◆ **Written task 1**: From the passage on South Korea's market rebound below, extract the portion from "In fact, much" to "North Korean provocations." word for word.

◆ **Passage given**:

In fact, much of the KOPSI’s rebound can be attributed to the low valuations described earlier, which attracted foreign investors. And so in a span of 48 hours, an attack was endured, investment opportunities were created, the market rebounded, and – at least from an economic perspective – everything returned to its pre-attack state. While the media became flooded with stories of optimism at the speed of the recovery, some investors began to voice their growing concerns about the area’s volatility and the increasing risk of their investments in the country. In other words, many have begun questioning whether the market will continue to react in a similar fashion to future North Korean provocations.
While it is foolish to assert that absolutely every South Korean market disruption will correct itself in the manner demonstrated above, international credit rating agencies share the government’s view that, so long as the impacts are minor, market rebounds can continue to be expected. Moody’s Investors, Fitch Ratings, and Standard and Poor’s Rating Services agree that such attacks will not affect South Korea’s credit rating. For as long as the Republic of Korea-US military alliance remains robust and China maintains an interest in the area’s stability, the escalation of these reckless provocations to a war is unlikely. As such, there is no foreseeable near-term threat to Moody’s rating of South Korea’s foreign and local currency long-term debt of A1, the fifth-highest of 10 investment-grade levels with a “stable” outlook.
As a result of the country’s stable fundamentals, rapid development, and backing from major global powers, there is no reason to believe that the sequence of events described earlier will not hold true for future North Korean attacks on the South. Barring an instance of war, continued hostility is projected to result in further opportunities for foreign investors to get into the South Korean market. And while a solution to the geopolitical issues at the root of the animosity between the two countries may be far off, the short-term economic future of South Korea is likely secure and favourable.

◆ **Written task 2**: Count the lines of the entries below that contain the string "cell", treating case as significant, and reply with the number alone.

◆ **Working data**:
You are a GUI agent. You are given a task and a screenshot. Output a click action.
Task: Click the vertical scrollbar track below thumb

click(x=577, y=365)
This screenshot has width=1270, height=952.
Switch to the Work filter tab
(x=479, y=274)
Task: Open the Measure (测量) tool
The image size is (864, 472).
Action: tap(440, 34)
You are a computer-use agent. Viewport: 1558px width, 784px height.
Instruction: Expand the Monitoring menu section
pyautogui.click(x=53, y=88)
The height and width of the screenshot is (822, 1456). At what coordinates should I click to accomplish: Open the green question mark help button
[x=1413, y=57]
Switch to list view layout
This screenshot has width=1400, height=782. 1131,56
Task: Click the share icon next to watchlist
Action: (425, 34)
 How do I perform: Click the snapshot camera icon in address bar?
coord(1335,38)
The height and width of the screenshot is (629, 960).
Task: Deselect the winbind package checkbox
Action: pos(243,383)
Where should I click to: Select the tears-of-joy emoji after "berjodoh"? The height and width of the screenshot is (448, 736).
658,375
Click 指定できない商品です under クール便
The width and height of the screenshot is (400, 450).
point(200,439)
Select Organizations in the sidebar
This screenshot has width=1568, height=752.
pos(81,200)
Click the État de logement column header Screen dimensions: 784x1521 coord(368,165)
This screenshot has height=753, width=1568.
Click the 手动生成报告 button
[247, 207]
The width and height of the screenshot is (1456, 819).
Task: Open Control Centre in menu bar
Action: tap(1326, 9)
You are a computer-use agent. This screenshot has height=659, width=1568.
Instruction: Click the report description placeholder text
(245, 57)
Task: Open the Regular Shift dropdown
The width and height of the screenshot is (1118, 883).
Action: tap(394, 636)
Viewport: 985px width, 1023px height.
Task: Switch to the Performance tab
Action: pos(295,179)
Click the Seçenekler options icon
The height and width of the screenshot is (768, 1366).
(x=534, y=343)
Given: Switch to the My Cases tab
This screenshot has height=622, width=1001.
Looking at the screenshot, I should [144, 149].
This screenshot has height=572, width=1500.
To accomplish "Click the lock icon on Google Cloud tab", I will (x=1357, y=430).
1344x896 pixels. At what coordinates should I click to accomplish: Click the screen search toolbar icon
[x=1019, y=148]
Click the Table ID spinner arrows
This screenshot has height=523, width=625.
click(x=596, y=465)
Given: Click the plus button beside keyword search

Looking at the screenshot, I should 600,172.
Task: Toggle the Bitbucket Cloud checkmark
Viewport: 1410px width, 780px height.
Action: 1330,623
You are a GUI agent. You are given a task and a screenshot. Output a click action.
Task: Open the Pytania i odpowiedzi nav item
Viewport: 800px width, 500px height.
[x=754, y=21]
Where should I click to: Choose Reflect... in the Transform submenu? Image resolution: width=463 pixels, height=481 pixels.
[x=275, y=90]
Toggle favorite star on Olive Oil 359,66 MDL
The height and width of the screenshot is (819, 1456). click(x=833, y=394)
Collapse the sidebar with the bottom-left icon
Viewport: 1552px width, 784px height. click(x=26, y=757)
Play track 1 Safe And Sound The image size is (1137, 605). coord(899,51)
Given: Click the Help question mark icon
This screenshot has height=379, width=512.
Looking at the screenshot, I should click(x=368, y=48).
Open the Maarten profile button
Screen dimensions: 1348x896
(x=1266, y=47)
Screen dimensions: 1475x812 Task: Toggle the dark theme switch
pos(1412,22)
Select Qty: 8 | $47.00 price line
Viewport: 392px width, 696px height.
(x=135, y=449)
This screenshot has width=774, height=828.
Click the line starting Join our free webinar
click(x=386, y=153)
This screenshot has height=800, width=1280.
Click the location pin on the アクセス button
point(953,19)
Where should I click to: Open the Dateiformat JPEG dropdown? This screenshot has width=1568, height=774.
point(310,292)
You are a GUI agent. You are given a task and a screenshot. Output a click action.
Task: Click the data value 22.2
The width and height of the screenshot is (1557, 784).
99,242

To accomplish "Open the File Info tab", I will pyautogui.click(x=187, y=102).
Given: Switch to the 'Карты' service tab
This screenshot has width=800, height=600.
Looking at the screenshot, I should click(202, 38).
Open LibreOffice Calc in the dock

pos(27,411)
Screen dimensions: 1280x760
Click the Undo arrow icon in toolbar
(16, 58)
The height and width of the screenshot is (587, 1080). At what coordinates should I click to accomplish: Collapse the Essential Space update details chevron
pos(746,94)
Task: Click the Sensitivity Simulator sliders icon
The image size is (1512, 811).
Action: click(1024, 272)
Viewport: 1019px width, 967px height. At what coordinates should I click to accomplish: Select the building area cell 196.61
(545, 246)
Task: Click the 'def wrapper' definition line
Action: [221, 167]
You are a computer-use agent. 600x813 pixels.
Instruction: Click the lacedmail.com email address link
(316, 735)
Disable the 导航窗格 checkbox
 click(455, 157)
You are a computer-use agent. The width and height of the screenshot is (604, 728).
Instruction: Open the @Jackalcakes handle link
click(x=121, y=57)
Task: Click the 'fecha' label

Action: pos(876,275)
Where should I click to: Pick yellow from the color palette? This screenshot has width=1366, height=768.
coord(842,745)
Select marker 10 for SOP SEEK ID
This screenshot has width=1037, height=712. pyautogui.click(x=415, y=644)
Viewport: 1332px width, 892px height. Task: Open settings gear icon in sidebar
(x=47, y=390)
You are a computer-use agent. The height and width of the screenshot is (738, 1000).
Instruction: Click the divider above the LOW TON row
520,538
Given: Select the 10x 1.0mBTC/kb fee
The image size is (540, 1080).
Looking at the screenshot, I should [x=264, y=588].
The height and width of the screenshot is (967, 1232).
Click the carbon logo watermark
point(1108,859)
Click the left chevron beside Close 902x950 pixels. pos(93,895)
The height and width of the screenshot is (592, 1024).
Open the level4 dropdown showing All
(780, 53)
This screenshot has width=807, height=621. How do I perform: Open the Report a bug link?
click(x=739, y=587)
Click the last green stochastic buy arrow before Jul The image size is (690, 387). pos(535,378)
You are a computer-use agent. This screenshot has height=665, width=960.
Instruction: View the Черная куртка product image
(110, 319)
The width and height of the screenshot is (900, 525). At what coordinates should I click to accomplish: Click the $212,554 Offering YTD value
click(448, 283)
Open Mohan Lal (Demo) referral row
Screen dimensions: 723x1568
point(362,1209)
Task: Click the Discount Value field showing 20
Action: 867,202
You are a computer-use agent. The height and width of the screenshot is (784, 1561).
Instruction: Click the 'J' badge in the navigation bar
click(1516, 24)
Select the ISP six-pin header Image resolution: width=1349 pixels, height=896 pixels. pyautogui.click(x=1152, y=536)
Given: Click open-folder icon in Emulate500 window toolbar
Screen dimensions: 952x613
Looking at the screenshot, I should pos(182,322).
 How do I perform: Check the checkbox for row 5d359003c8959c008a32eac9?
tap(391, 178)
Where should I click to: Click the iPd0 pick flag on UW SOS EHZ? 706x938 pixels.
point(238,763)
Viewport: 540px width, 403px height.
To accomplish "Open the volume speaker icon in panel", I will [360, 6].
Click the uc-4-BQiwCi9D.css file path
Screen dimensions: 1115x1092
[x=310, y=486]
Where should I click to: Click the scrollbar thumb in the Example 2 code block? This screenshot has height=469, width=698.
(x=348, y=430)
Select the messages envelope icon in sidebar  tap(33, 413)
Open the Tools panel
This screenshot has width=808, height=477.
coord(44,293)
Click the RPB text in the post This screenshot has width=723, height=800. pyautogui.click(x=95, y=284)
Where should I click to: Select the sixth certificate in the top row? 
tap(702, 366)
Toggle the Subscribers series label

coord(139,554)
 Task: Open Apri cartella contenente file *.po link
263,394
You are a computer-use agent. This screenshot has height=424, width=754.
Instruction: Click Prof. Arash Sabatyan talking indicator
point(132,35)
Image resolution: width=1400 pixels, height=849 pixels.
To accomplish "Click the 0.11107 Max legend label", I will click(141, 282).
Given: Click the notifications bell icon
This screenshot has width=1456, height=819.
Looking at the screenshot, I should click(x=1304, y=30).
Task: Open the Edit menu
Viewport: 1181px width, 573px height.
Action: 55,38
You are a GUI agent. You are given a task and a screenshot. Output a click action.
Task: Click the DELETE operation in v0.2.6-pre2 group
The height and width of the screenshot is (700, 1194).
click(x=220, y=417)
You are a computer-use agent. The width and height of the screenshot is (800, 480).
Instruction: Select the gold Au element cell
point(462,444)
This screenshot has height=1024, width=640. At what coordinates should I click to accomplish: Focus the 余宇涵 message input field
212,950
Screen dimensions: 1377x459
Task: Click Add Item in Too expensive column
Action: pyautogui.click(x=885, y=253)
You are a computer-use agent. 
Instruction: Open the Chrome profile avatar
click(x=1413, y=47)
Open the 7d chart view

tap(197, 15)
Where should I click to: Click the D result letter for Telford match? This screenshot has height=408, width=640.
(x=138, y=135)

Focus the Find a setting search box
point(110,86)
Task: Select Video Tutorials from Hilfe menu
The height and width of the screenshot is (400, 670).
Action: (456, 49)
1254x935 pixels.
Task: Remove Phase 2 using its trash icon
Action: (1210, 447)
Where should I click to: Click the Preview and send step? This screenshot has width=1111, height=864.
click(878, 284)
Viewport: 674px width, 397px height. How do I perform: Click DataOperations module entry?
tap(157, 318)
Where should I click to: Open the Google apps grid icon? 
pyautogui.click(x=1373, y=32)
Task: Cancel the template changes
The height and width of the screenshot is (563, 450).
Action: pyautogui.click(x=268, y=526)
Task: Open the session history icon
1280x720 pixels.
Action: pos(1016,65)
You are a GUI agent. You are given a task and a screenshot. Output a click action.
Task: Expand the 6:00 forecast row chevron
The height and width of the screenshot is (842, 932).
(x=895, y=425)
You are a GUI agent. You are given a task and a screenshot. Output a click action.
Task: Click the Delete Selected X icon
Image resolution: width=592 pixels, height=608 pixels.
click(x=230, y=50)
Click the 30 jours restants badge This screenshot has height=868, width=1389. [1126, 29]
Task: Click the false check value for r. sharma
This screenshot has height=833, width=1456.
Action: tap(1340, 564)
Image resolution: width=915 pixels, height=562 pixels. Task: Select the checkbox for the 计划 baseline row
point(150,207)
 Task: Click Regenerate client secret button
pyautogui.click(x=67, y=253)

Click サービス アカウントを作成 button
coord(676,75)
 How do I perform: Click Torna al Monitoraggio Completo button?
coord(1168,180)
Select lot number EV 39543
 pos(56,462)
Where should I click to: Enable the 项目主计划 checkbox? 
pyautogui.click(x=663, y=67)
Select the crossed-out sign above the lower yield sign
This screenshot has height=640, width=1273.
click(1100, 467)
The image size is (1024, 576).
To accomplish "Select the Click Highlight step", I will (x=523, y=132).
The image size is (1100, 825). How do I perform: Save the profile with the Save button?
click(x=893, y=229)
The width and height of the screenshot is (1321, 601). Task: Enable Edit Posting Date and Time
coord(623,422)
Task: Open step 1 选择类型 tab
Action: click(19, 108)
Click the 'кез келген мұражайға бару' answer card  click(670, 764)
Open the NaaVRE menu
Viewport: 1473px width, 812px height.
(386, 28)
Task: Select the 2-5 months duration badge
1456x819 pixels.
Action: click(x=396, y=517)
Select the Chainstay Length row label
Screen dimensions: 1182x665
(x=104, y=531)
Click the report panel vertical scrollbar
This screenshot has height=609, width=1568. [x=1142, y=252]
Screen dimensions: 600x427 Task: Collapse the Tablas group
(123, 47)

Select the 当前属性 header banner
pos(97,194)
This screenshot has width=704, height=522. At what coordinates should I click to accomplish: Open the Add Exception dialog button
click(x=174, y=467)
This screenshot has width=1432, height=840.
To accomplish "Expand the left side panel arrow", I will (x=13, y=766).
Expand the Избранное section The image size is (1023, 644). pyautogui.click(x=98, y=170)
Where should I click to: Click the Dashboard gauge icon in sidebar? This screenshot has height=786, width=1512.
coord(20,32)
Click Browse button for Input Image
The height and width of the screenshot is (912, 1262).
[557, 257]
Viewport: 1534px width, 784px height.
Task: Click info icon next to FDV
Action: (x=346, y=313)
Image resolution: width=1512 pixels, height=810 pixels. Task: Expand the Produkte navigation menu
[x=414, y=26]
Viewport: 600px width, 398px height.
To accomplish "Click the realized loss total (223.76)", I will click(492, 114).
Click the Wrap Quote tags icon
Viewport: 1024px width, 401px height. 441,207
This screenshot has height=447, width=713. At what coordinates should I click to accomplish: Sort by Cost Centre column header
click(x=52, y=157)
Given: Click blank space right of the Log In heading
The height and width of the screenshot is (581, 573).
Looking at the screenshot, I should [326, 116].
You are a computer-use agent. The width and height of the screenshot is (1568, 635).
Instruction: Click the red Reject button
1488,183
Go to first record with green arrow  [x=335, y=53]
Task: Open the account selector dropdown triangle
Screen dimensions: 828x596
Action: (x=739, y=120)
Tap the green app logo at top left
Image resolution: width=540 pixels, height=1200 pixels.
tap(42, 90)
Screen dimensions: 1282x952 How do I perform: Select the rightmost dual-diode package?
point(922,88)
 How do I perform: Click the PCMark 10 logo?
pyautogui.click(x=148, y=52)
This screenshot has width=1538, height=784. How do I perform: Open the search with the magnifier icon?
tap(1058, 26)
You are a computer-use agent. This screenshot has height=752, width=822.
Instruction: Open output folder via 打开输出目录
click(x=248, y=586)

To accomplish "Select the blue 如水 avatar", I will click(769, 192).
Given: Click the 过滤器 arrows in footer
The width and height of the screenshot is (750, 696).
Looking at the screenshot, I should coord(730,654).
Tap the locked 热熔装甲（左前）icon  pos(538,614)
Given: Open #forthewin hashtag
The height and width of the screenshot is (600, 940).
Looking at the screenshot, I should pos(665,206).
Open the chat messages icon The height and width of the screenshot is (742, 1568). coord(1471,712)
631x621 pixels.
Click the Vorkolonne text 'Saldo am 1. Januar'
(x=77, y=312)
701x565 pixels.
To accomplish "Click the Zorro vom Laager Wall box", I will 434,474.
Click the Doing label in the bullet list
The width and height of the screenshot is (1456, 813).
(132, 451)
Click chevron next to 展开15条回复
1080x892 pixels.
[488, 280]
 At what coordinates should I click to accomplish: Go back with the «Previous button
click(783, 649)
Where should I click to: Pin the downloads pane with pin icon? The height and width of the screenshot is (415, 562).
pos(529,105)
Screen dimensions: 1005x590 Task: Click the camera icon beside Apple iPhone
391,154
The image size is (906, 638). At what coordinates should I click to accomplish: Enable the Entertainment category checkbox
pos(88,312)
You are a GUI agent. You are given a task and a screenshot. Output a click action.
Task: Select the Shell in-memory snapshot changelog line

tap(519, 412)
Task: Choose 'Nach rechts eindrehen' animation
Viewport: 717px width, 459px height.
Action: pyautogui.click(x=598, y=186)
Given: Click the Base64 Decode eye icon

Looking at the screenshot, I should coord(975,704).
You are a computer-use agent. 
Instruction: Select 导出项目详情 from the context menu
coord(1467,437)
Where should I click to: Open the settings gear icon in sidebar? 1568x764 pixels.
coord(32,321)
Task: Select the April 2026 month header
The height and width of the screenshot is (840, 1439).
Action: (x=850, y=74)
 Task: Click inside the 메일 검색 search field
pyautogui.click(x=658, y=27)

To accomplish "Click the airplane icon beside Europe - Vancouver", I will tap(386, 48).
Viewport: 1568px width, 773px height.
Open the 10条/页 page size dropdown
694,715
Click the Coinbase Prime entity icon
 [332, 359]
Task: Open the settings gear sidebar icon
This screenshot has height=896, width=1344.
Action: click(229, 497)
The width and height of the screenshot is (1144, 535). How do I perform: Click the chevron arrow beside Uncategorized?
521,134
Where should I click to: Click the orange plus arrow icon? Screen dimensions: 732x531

◆ **Output 1**:
In fact, much of the KOPSI’s rebound can be attributed to the low valuations described earlier, which attracted foreign investors. And so in a span of 48 hours, an attack was endured, investment opportunities were created, the market rebounded, and – at least from an economic perspective – everything returned to its pre-attack state. While the media became flooded with stories of optimism at the speed of the recovery, some investors began to voice their growing concerns about the area’s volatility and the increasing risk of their investments in the country. In other words, many have begun questioning whether the market will continue to react in a similar fashion to future North Korean provocations.

◆ **Output 2**: 2